Kapıyı kapatıp oturma odasına yöneldim. Geçip bir koltuğa oturmuştu. Kızdaki rahatlığa bakın! Yürüyüp tam önünde durdum ve kollarımı göğsümde bağlayıp bakışlarımı yüzüne diktim. O da kafasını kaldırıp bana baktı.

"Ne işin var senin bu evde?"diye sordum.

Dirseklerini dizlerine dayayıp öne doğru eğildi. "Ben hep gelirim buraya tatlım. Sana mı soracağım?"

Hep gelirim lafı aklıma takılmış olsa da bu sefer Cem'e sormadan kafamda hiçbir şey kurgulamayacaktım.

Ona doğru bir adım daha atıp yüzüme alaycı bir ifade takındım. "Evet bana soracaksın, çünkü burası benim sevgilimin evi." Benim kısmına vurgu yaparak söylemiştim. Yüzünden belli belirsiz bir öfke geçti. Gözlerini kısıp geriye yaslandı.

"Kim geldi?"diye kapıdan giren Cem'e baktım omzumun üstünden.

"Şu kız.."dedim çenemle Dilan'ı göstererek. Ona ismiyle hitap edecek kadar insan yerine koymuyordum çünkü kendisini.

Cem'in yüzünde sinirli bir ifade belirirken hızlı adımlarla yürüyüp yanımıza geldi.

"Dilan sen burada ne arıyorsun?"

"Seni özledim."dedi oturduğu koltukta iyice yayılırken.

Elimle Dilan'ı gösterip Cem'e döndüm ve "Ben döverim bunu."dedim. Cem bir anlığına bana bakıp sonra tekrar Dilan'a döndü.

"Sevgilimmiş gibi davranmayı kes!"

"Beni hala seviyorsun Cem, bunu inkar edemezsin."

Cem sinirle güldükten sonra gözlerindeki korkunç ifadeyle yavaşça Dilan'a döndü. "Sen de sevilebilecek herhangi bir şey göremiyorum. O kadar basitsin ki."

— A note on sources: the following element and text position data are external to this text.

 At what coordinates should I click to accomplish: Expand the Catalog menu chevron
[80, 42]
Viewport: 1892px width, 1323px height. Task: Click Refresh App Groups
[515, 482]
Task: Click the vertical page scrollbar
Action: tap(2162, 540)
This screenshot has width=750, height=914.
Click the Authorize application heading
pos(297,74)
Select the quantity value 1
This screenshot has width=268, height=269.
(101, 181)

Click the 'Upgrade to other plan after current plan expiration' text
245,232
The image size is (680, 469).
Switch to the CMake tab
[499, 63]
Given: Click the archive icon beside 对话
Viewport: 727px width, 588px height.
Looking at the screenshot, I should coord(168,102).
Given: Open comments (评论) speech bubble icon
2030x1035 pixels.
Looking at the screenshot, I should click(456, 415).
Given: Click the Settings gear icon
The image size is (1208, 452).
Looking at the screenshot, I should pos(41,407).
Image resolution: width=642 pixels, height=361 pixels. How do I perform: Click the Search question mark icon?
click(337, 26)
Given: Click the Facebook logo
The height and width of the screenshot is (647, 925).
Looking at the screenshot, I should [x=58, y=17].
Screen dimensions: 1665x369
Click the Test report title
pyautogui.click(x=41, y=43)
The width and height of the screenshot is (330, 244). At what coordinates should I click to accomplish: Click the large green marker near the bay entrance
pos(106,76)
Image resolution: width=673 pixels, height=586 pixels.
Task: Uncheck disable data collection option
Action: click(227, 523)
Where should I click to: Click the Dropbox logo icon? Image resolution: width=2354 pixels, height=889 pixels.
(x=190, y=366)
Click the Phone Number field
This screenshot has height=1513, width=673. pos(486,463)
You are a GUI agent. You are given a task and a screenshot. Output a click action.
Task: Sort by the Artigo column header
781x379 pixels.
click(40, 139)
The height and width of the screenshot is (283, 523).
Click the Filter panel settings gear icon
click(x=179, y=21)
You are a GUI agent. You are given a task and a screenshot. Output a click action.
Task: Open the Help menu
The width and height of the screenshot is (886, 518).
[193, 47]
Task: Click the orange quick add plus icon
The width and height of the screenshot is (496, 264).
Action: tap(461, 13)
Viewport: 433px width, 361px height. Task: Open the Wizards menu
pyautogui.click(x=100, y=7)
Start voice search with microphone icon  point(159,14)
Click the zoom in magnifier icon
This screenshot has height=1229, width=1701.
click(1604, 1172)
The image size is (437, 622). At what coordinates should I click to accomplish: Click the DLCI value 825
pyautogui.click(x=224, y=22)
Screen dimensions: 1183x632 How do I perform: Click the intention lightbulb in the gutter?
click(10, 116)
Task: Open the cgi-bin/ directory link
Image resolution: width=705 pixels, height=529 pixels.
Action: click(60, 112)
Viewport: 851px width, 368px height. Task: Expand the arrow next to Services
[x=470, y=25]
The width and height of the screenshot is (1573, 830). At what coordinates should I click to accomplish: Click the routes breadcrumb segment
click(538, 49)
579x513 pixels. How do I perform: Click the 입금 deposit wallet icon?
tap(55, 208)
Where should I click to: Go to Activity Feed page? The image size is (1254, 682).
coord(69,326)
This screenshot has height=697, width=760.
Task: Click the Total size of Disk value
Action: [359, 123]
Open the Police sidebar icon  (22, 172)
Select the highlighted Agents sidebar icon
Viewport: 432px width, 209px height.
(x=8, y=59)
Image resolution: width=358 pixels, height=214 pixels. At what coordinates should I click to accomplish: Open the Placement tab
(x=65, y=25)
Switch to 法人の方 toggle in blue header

Burada araya girip canım sevgilim dememek için kendimi zor tuttum.

"Bir kaç ay önce böyle söylemiyordun ama.."

"O da benim aptallığım. Ne kadar iğrenç bir insan olduğunu görememiştim o zamanlar."

Dilan'ın gözlerinden anlık bir sinir ifadesi geçti ama kendini çabuk toparlayıp alt dudağını yaladı ve gözlerini Cem'e çevirip işveli bir şekilde güldü.

"Ne yani beni öpmek istemiyor musun?"

"Ben seni şimdi varya.."diyip üzerine doğru atılmaya çalıştığımda Cem beni durdurdu.

Daha sonra kendisi Dilan'ı kolundan tutup oturduğu koltuktan kaldırdı ve kapıya doğru çekiştirmeye başladı. Ben de mutlulukla onları izledim. Kızı kapı dışarı atacaktı sanırım. Hak etmişti! Tam odanın kapısının dışına çıkmışlardı ki Dilan birden bağırmaya başladı.

"Ayağım.. Ayağım burkuldu."

Koşarak yanlarına gittim. Yalan söylediğine adım gibi emindim. Sırf gitmemek için yapıyordu. Cem kolunu bırakmış şaşkınca ona bakıyordu. Ah hadi ama, gerçekten inandın mı bu yalancı kıza!?

Dilan yere oturmuş bileğini tutuyordu. Acıdan yüzünü buruşturmuştu. Yani sahte acıdan. Numara yapıyordu işte biliyorum.

Yanına eğilip eliyle tuttuğu yeri sıktım, "Burası mı acıyor!"dedim pek de kısık olmayan bir sesle.